In this role, you provide employees, members, volunteers, etc. with a sense of belonging. You generate faith in the group’s staying power and ability to meet its goals.
Some of the ways you do this include enhancing communication among the various teams, departments, and groups so they can effectively coordinate and work toward goals.
Your efforts will promote healthy morale among employees. You can create a work environment and employer brand where people want to come to work, care about delivering a quality product/service, and say good things about your organization.
Obviously, organizational management happens at different levels. A team manager is an organizational manager on a smaller scale, serving in this role for their team. And as you demonstrate that you can effectively manage a team, you have the potential for promotion where you’re responsible for managing more and more people.
Maybe even the whole company.
What Is the Career Landscape?
According to the Bureau of Labor Statistics, management roles are expected to grow 5 percent over the next 10 years. That’s faster than average and amounts to 500,000 new jobs opening up in addition to those that become vacant as people retire or leave.
The typical person entering this role has only a bachelor’s degree. That may be in business, a specific industry, or they may have a management-specific focus like an organizational management degree, where they specifically learn how to manage for-profit and not-for-profit organizations.

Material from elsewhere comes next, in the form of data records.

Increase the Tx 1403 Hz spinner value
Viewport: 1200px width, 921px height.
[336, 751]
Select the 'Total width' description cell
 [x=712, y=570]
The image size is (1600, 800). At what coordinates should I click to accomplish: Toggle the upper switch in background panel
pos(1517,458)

The median starting salary is around $98,000-$140,000 and can vary greatly by industry. For example, food services, hospitality, and daycare management make among the lowest at approximately $56,000 starting. Marketing, technology, and engineering managers are among the highest-paid to start, at around $150,000.

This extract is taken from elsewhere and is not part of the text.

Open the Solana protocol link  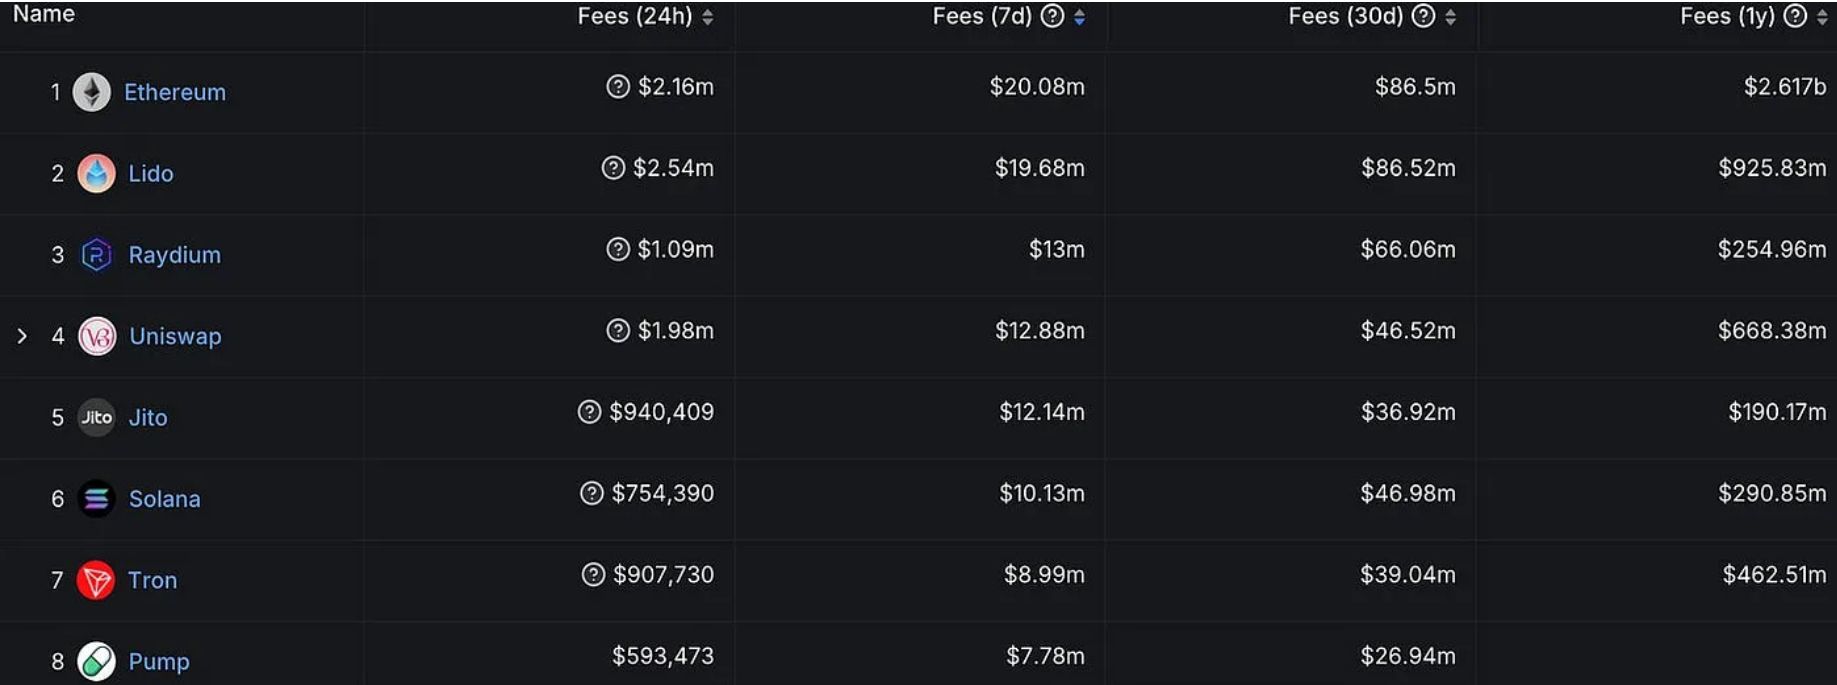(165, 499)
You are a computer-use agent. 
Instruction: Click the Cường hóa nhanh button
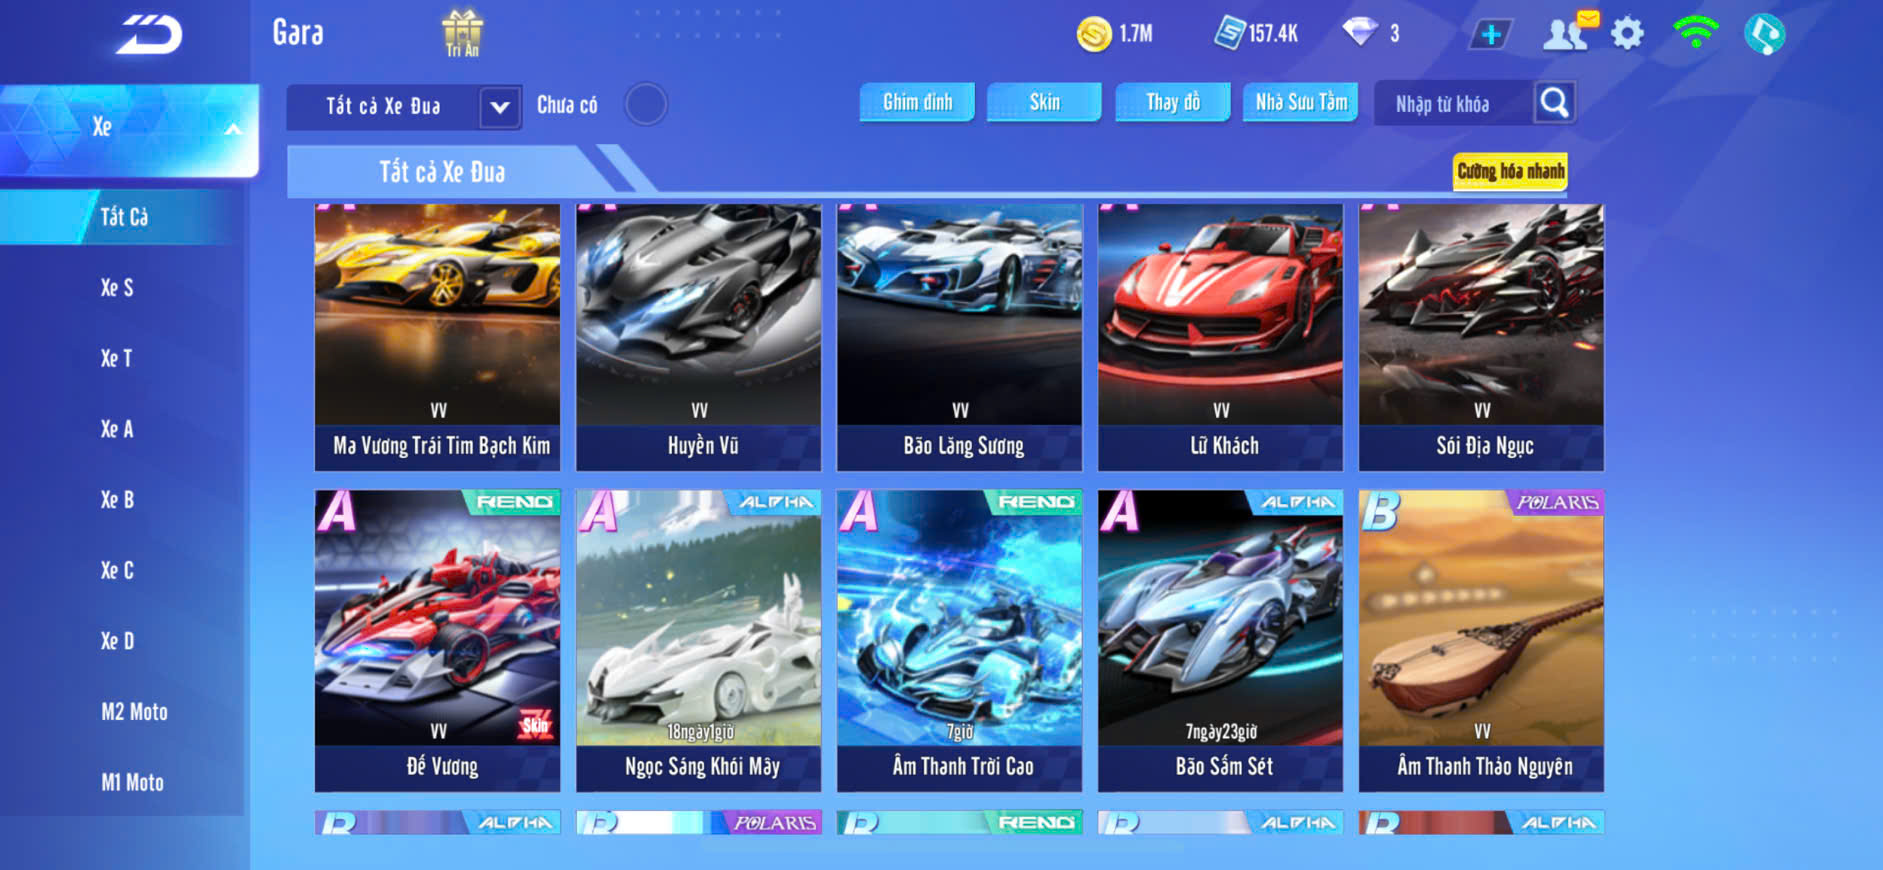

Who Should Consider This Career Path
People who perform well in this career tend to have a particular set of qualities. If these describe you, then this may be a great career choice for you. But keep in mind, we all have strengths and weaknesses. We each define our success by what we do, so if one of these isn’t your strong suit, identify it and work on it.

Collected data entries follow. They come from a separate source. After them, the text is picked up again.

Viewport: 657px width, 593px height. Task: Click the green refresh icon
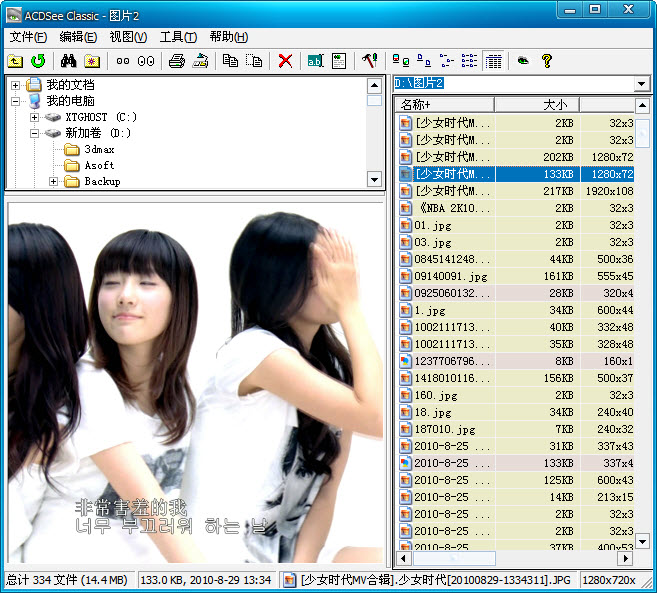[x=38, y=61]
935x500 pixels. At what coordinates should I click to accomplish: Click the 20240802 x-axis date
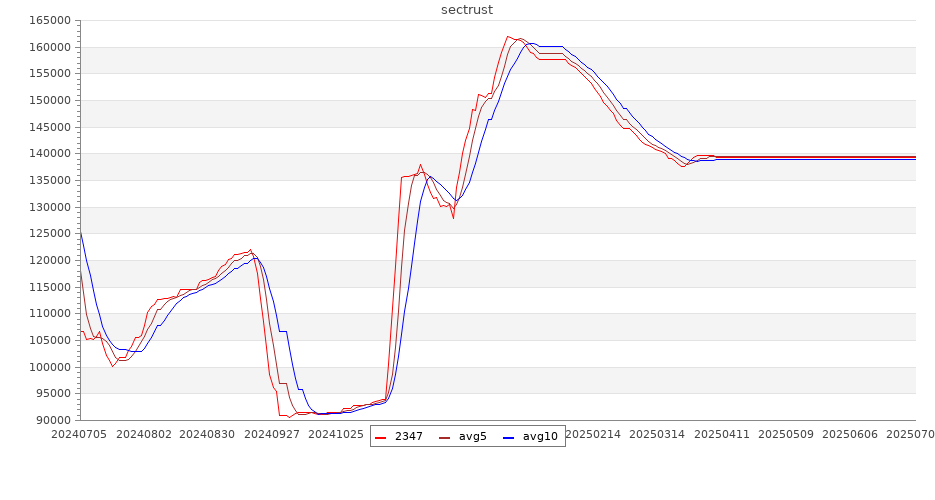144,435
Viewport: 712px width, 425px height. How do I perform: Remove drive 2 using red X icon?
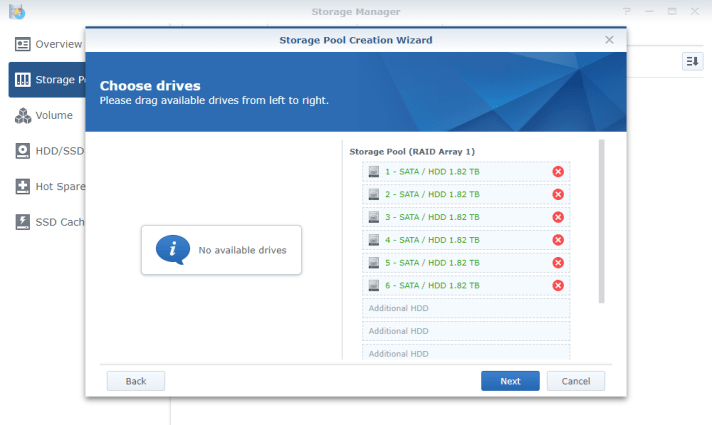click(x=558, y=194)
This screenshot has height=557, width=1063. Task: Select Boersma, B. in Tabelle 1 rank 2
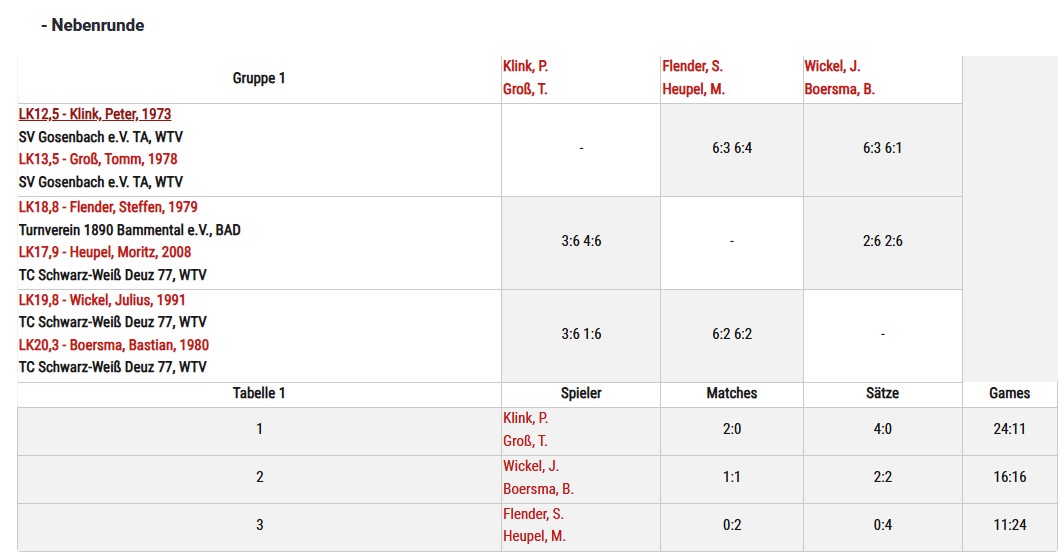click(538, 489)
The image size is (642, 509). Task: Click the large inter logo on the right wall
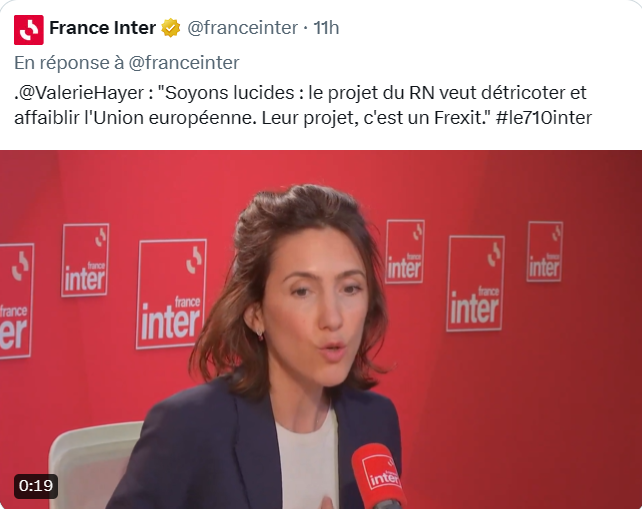[x=475, y=283]
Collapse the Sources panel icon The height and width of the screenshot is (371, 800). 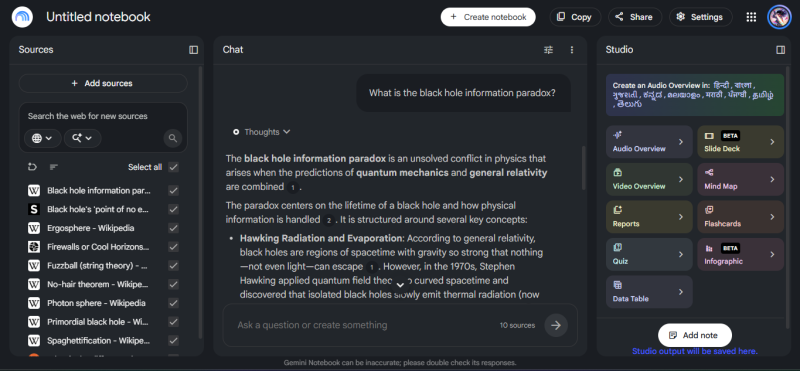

Those essential qualities include:
- Decisiveness — You can make a logical decision and live with the consequences.
- Integrity — You treat others the way you want to be treated and genuinely value the contributions of others. You’re honest with yourself and accountable to others.
- Communication — You communicate clearly, concisely, and empathetically
- Good listener — You actively listen to others and engage with their ideas
- Lead by example — People want to follow you because they see that what you’re doing works
- Confidence — You’re confident in who you are, your abilities, and the capabilities of the people you’ve built up around you.
- Personal responsibility — You’ll be the first one to admit when you were wrong. But you don’t stop there. You immediately start developing solutions to make it right.
- Empathy — You can put yourself in the shoes of others and think about how your words and actions may influence the emotions of others.
- Focused — You can keep a clear vision of where you’re going and where you’re taking the organization. You have your eye on the prize and will take the steps necessary to get there.
- Analytical — You can analyze the data, facts, and input of your team to make data-driven decisions.
You can take what you know and make something new out of it to solve problems in unique and effective ways. You’re not afraid to try new things and can put systems in place to pilot these ideas to see what works best. You learn from your mistakes and continue to grow your organization.